§ **About this task**
For this exercise, repeat the records below exactly as written.

§ **Data provided**
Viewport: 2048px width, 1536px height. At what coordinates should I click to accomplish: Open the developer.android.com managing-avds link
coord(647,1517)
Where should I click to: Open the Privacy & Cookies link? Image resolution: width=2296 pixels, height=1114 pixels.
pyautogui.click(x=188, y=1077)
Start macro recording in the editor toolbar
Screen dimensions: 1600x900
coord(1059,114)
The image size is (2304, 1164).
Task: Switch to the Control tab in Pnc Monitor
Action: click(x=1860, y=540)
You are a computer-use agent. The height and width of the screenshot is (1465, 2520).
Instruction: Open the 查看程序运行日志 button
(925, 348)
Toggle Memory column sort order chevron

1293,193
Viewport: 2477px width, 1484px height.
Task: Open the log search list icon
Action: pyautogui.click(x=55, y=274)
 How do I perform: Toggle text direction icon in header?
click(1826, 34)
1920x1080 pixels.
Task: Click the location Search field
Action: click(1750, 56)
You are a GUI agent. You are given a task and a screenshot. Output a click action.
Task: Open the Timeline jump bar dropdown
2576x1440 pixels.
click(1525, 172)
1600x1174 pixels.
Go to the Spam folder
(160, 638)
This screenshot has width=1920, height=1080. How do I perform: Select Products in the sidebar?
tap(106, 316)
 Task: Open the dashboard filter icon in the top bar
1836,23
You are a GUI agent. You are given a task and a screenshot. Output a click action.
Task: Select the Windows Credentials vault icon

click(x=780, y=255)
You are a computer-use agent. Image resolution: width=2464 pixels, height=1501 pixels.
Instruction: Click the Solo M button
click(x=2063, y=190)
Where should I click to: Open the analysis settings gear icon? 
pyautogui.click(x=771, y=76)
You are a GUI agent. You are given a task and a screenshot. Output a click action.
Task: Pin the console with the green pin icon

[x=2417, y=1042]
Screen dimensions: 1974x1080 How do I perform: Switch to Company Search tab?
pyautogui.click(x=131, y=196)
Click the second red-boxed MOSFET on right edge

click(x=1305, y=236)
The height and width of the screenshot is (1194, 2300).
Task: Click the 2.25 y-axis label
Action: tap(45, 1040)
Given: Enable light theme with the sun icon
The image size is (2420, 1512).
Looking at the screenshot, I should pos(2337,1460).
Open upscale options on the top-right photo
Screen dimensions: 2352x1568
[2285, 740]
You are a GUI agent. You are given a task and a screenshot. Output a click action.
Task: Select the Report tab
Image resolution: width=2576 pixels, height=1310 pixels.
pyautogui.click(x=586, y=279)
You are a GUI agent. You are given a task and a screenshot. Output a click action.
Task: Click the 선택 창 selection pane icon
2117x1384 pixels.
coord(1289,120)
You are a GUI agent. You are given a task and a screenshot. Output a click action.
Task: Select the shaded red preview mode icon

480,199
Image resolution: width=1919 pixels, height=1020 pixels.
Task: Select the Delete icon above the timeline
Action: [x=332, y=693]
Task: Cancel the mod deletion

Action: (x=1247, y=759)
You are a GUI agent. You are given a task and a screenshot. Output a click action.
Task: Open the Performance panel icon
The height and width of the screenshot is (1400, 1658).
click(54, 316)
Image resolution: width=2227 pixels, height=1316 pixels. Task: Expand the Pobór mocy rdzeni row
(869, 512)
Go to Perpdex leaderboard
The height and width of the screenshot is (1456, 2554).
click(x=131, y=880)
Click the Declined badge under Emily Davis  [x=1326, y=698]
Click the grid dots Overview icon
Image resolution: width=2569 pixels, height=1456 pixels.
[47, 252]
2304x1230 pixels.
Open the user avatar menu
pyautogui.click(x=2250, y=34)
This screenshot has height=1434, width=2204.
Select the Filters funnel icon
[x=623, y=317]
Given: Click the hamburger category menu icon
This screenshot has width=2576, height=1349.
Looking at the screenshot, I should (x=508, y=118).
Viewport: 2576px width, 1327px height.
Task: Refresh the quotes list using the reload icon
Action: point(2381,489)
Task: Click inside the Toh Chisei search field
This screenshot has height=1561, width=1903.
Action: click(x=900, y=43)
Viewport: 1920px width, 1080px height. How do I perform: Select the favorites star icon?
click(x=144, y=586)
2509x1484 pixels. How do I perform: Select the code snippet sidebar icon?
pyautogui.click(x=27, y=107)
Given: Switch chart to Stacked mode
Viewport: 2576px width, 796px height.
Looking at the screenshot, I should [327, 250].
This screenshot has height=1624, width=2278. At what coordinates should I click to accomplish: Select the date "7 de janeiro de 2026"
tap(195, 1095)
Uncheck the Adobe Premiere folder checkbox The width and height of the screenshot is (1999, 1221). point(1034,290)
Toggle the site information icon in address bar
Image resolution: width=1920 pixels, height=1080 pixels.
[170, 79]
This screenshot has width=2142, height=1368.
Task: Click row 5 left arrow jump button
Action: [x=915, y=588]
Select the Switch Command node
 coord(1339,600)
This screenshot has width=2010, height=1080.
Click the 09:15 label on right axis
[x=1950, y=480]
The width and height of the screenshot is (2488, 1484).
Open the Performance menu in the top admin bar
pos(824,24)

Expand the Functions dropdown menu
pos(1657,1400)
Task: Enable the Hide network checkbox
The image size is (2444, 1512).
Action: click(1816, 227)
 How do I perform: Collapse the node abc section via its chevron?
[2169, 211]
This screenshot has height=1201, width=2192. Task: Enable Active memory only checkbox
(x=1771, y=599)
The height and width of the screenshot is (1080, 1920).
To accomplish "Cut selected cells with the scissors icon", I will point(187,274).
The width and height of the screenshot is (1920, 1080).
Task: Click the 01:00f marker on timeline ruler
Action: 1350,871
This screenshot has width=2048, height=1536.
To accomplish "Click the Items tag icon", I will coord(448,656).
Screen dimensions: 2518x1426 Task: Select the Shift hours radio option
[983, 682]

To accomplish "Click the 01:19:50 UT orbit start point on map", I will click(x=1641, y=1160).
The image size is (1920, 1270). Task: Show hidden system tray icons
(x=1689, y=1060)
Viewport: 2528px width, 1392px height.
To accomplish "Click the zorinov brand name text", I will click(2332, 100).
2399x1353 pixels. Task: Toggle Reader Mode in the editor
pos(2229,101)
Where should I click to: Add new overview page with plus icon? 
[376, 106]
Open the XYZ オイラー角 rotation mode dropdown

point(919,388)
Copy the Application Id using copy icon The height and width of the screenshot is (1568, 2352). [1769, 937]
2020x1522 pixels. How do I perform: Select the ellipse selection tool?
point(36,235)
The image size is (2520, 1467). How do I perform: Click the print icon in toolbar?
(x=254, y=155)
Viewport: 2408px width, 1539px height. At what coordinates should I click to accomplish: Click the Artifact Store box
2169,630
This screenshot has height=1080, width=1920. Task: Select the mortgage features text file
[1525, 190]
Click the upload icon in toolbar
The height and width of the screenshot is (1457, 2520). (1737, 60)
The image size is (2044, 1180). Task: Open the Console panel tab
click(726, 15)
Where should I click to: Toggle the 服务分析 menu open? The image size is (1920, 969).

§ **Response below**
Viewport: 2048px width, 1536px height. At what coordinates should I click to accomplish: Open the developer.android.com managing-avds link
coord(647,1517)
Where should I click to: Open the Privacy & Cookies link? Image resolution: width=2296 pixels, height=1114 pixels.
pyautogui.click(x=188, y=1077)
Start macro recording in the editor toolbar
Screen dimensions: 1600x900
coord(1059,114)
The image size is (2304, 1164).
Task: Switch to the Control tab in Pnc Monitor
Action: click(x=1860, y=540)
You are a computer-use agent. The height and width of the screenshot is (1465, 2520).
Instruction: Open the 查看程序运行日志 button
(925, 348)
Toggle Memory column sort order chevron

1293,193
Viewport: 2477px width, 1484px height.
Task: Open the log search list icon
Action: pyautogui.click(x=55, y=274)
 How do I perform: Toggle text direction icon in header?
click(1826, 34)
1920x1080 pixels.
Task: Click the location Search field
Action: click(1750, 56)
You are a GUI agent. You are given a task and a screenshot. Output a click action.
Task: Open the Timeline jump bar dropdown
2576x1440 pixels.
click(1525, 172)
1600x1174 pixels.
Go to the Spam folder
(160, 638)
This screenshot has width=1920, height=1080. How do I perform: Select Products in the sidebar?
tap(106, 316)
 Task: Open the dashboard filter icon in the top bar
1836,23
You are a GUI agent. You are given a task and a screenshot. Output a click action.
Task: Select the Windows Credentials vault icon

click(x=780, y=255)
You are a computer-use agent. Image resolution: width=2464 pixels, height=1501 pixels.
Instruction: Click the Solo M button
click(x=2063, y=190)
Where should I click to: Open the analysis settings gear icon? 
pyautogui.click(x=771, y=76)
You are a GUI agent. You are given a task and a screenshot. Output a click action.
Task: Pin the console with the green pin icon

[x=2417, y=1042]
Screen dimensions: 1974x1080 How do I perform: Switch to Company Search tab?
pyautogui.click(x=131, y=196)
Click the second red-boxed MOSFET on right edge

click(x=1305, y=236)
The height and width of the screenshot is (1194, 2300).
Task: Click the 2.25 y-axis label
Action: tap(45, 1040)
Given: Enable light theme with the sun icon
The image size is (2420, 1512).
Looking at the screenshot, I should pos(2337,1460).
Open upscale options on the top-right photo
Screen dimensions: 2352x1568
[2285, 740]
You are a GUI agent. You are given a task and a screenshot. Output a click action.
Task: Select the Report tab
Image resolution: width=2576 pixels, height=1310 pixels.
pyautogui.click(x=586, y=279)
You are a GUI agent. You are given a task and a screenshot. Output a click action.
Task: Click the 선택 창 selection pane icon
2117x1384 pixels.
coord(1289,120)
You are a GUI agent. You are given a task and a screenshot. Output a click action.
Task: Select the shaded red preview mode icon

480,199
Image resolution: width=1919 pixels, height=1020 pixels.
Task: Select the Delete icon above the timeline
Action: [x=332, y=693]
Task: Cancel the mod deletion

Action: (x=1247, y=759)
You are a GUI agent. You are given a task and a screenshot. Output a click action.
Task: Open the Performance panel icon
The height and width of the screenshot is (1400, 1658).
click(54, 316)
Image resolution: width=2227 pixels, height=1316 pixels. Task: Expand the Pobór mocy rdzeni row
(869, 512)
Go to Perpdex leaderboard
The height and width of the screenshot is (1456, 2554).
click(x=131, y=880)
Click the Declined badge under Emily Davis  [x=1326, y=698]
Click the grid dots Overview icon
Image resolution: width=2569 pixels, height=1456 pixels.
[47, 252]
2304x1230 pixels.
Open the user avatar menu
pyautogui.click(x=2250, y=34)
This screenshot has height=1434, width=2204.
Select the Filters funnel icon
[x=623, y=317]
Given: Click the hamburger category menu icon
This screenshot has width=2576, height=1349.
Looking at the screenshot, I should (x=508, y=118).
Viewport: 2576px width, 1327px height.
Task: Refresh the quotes list using the reload icon
Action: point(2381,489)
Task: Click inside the Toh Chisei search field
This screenshot has height=1561, width=1903.
Action: click(x=900, y=43)
Viewport: 1920px width, 1080px height. How do I perform: Select the favorites star icon?
click(x=144, y=586)
2509x1484 pixels. How do I perform: Select the code snippet sidebar icon?
pyautogui.click(x=27, y=107)
Given: Switch chart to Stacked mode
Viewport: 2576px width, 796px height.
Looking at the screenshot, I should [327, 250].
This screenshot has height=1624, width=2278. At what coordinates should I click to accomplish: Select the date "7 de janeiro de 2026"
tap(195, 1095)
Uncheck the Adobe Premiere folder checkbox The width and height of the screenshot is (1999, 1221). point(1034,290)
Toggle the site information icon in address bar
Image resolution: width=1920 pixels, height=1080 pixels.
[170, 79]
This screenshot has width=2142, height=1368.
Task: Click row 5 left arrow jump button
Action: [x=915, y=588]
Select the Switch Command node
 coord(1339,600)
This screenshot has width=2010, height=1080.
Click the 09:15 label on right axis
[x=1950, y=480]
The width and height of the screenshot is (2488, 1484).
Open the Performance menu in the top admin bar
pos(824,24)

Expand the Functions dropdown menu
pos(1657,1400)
Task: Enable the Hide network checkbox
The image size is (2444, 1512).
Action: click(1816, 227)
 How do I perform: Collapse the node abc section via its chevron?
[2169, 211]
This screenshot has height=1201, width=2192. Task: Enable Active memory only checkbox
(x=1771, y=599)
The height and width of the screenshot is (1080, 1920).
To accomplish "Cut selected cells with the scissors icon", I will point(187,274).
The width and height of the screenshot is (1920, 1080).
Task: Click the 01:00f marker on timeline ruler
Action: 1350,871
This screenshot has width=2048, height=1536.
To accomplish "Click the Items tag icon", I will coord(448,656).
Screen dimensions: 2518x1426 Task: Select the Shift hours radio option
[983, 682]

To accomplish "Click the 01:19:50 UT orbit start point on map", I will click(x=1641, y=1160).
The image size is (1920, 1270). Task: Show hidden system tray icons
(x=1689, y=1060)
Viewport: 2528px width, 1392px height.
To accomplish "Click the zorinov brand name text", I will click(2332, 100).
2399x1353 pixels. Task: Toggle Reader Mode in the editor
pos(2229,101)
Where should I click to: Add new overview page with plus icon? 
[376, 106]
Open the XYZ オイラー角 rotation mode dropdown

point(919,388)
Copy the Application Id using copy icon The height and width of the screenshot is (1568, 2352). [1769, 937]
2020x1522 pixels. How do I perform: Select the ellipse selection tool?
point(36,235)
The image size is (2520, 1467). How do I perform: Click the print icon in toolbar?
(x=254, y=155)
Viewport: 2408px width, 1539px height. At what coordinates should I click to accomplish: Click the Artifact Store box
2169,630
This screenshot has height=1080, width=1920. Task: Select the mortgage features text file
[1525, 190]
Click the upload icon in toolbar
The height and width of the screenshot is (1457, 2520). (1737, 60)
The image size is (2044, 1180). Task: Open the Console panel tab
click(726, 15)
Where should I click to: Toggle the 服务分析 menu open? The image size is (1920, 969).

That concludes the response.